The boxing world lost one of our most iconic stars today, as the great Jake LaMotta passed away in Miami at age 95. Active as a pro from 1941 until 1954, he was one of the last remaining sports stars of the World War II era.
He was also an unlikely candidate for such longevity. A relentless, pressure fighter, he absorbed tremendous punishment inside of the ring. He inflicted even more on himself outside of the it, through hard drinking and harder living.
Then again, he was the man who remained standing until the bitter end against Sugar Ray Robinson during the “Valentine’s Day Massacre” in 1952. We should have known all along that he was never going to be an easy foe for Father Time to put away.
LaMotta defeated such legends as Fritzie Zivic, Jackie Wilson, Lloyd Marshall, Holeman Williams, Tony Janiro and Tommy Yarosz. In June 1949, he defeated the greatest fighter in French history, Marcel Cerdan, to win the Middleweight Championship of the World.
But LaMotta’s name will be forever linked to one other: Robinson’s. In the early 1940s, they were the two most avoided fighters in the sport. Nobody would let LaMotta near the middleweight belt and Robinson couldn’t get a shot at the welterweight crown. So the two faced off against each other, again and again.
Between 1942 and 1945, they fought five times. Robinson is the greatest pound-for-pound boxer to ever live, but when he was at his best, nobody was a tougher opponent for him than LaMotta. LaMotta won just one of these fights, but the other four were very close, hard-fought battles and that lone win by LaMotta was the only loss Robinson took during the first 10 years and 130 fights of his career.
Even in their final bout, the previously mentioned Valentine’s Day Massacre, which ended with LaMotta getting battered and stopped on his feet in Round 13, the two were nip and tuck during the first 12 rounds.
LaMotta’s long life also gave him the room to rehabilitate his public image. He notoriously threw a fight against Billy Fox in 1947 and later admitted as much before a Congressional Committee.
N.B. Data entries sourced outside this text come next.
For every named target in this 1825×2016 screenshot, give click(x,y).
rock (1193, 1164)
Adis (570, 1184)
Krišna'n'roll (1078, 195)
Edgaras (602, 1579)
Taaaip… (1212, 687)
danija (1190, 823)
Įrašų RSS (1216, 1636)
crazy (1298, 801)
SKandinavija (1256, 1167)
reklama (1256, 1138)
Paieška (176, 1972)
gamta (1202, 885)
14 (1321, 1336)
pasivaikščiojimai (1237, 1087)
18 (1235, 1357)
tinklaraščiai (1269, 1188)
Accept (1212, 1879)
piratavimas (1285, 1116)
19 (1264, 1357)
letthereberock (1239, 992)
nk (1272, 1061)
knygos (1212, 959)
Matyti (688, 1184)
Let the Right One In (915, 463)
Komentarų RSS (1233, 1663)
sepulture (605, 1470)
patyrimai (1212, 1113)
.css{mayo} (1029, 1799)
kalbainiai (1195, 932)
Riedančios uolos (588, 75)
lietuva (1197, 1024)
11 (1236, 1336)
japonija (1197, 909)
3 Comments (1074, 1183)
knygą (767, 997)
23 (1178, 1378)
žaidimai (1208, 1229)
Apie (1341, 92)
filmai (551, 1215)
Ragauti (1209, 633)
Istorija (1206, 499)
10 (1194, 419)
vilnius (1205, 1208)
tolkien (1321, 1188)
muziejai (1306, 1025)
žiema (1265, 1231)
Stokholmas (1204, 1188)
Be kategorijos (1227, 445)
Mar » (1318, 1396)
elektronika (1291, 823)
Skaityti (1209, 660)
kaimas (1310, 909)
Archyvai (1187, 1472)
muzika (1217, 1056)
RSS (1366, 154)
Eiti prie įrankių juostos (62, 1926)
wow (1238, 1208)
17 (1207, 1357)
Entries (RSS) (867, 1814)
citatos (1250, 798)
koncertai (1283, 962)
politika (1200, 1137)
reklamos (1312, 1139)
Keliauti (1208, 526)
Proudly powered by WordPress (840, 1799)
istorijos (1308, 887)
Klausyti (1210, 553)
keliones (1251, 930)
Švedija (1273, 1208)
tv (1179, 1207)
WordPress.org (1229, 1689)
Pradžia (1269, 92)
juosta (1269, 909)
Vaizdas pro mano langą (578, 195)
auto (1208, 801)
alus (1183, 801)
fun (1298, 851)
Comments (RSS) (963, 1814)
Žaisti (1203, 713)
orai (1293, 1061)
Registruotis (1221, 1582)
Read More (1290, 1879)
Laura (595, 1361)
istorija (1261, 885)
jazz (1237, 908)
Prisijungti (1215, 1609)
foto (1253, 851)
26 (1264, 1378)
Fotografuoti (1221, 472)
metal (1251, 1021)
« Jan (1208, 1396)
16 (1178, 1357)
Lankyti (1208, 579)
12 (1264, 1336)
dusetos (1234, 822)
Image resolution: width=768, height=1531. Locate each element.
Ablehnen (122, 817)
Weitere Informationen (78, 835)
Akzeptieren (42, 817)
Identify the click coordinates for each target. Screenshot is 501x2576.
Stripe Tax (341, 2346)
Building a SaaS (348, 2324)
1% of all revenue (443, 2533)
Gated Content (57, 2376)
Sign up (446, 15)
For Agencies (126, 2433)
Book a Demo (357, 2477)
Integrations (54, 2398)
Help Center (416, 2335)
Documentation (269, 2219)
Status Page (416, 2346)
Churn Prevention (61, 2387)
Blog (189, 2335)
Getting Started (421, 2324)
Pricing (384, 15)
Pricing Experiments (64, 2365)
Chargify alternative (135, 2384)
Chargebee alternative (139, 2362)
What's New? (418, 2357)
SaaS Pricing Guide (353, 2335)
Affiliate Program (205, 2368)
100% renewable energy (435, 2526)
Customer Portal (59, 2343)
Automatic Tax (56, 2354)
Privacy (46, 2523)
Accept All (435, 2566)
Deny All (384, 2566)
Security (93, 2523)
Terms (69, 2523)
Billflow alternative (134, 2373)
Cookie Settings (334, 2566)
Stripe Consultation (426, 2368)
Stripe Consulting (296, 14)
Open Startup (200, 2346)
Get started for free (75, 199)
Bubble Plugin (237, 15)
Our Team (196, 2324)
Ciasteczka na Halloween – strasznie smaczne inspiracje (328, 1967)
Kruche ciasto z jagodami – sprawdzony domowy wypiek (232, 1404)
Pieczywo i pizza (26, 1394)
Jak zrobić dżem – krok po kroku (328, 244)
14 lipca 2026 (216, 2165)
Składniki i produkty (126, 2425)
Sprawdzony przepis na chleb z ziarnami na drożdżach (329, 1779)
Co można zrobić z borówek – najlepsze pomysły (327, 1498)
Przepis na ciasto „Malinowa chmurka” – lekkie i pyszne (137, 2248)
The event left him reviled for years, but it is important to understand the degree to which organized crime controlled boxing during the era–LaMotta’s decision to take a dive was an anguishing one, arrived at after years of being denied the spotlight he deserved.
In 1980, Robert De Niro turned in what remains his greatest performance, portraying LaMotta in Martin Scorsese’s film adaptation of LaMotta’s autobiography. The film has made him one of boxing’s most famous legends.
One of my favorite memories as a boxing fan is seeing LaMotta riding in the back of a convertible during the Hall-of-Fame Parade of Champions in Canastota, New York. At the time, he must have already been 90, but every fan watching on the sidewalk knew who he was and shouted their affection.